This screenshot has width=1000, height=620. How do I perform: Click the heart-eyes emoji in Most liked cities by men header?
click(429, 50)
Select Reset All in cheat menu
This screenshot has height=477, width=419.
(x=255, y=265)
____
Copy out each of the entries above word for word, with nothing changed or left out.

WRITTEN SOLUTION:
This screenshot has width=1000, height=620. How do I perform: Click the heart-eyes emoji in Most liked cities by men header?
click(429, 50)
Select Reset All in cheat menu
This screenshot has height=477, width=419.
(x=255, y=265)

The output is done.